One thing that helped us was logging all unique date formats we encountered from ADP for a week. We found six different formats across various fields. Once we knew all the formats, we built a comprehensive parser. Also watch out for date-only fields versus datetime fields - they require different handling. And some fields that look like dates are actually stored as strings in custom formats that aren’t standard date types at all.

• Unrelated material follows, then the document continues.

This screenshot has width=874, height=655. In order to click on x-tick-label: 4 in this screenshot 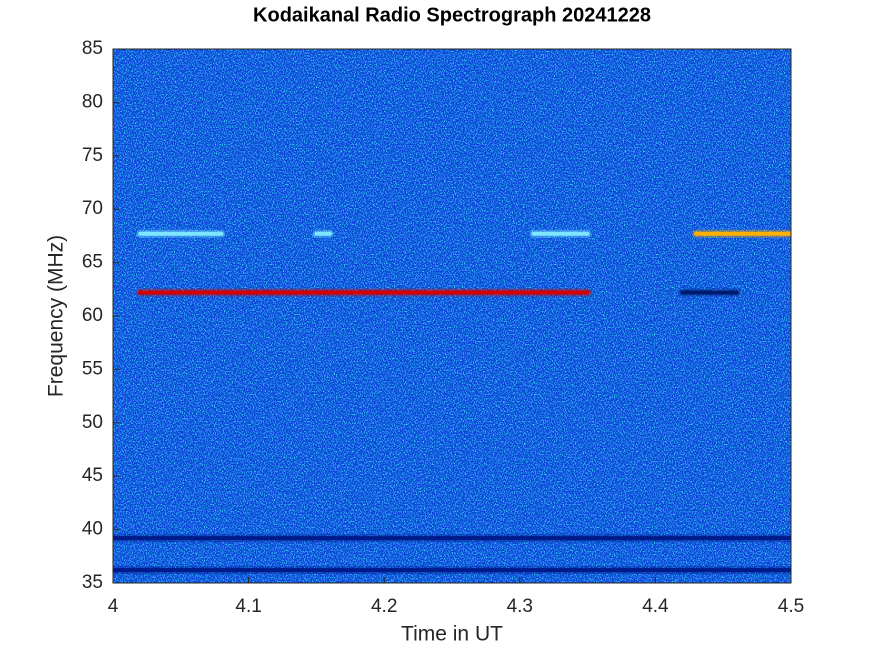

Don’t forget about daylight saving time transitions. ADP’s workforce planning module can return times that don’t exist (spring forward) or are ambiguous (fall back). Your date conversion logic needs to handle these edge cases. We had shift assignments fail during DST transitions because our naive conversion didn’t account for this. Use a timezone-aware date library and explicitly handle DST ambiguities with business rules about which interpretation to use.

Consider using a schema validation layer that not only transforms dates but also validates the entire payload structure before sending to your scheduling system. This catches date issues along with other potential problems. We use JSON Schema with custom format validators for dates. If validation fails, we log the problematic payload and send an alert rather than letting it reach the target system and fail there. This makes debugging much easier.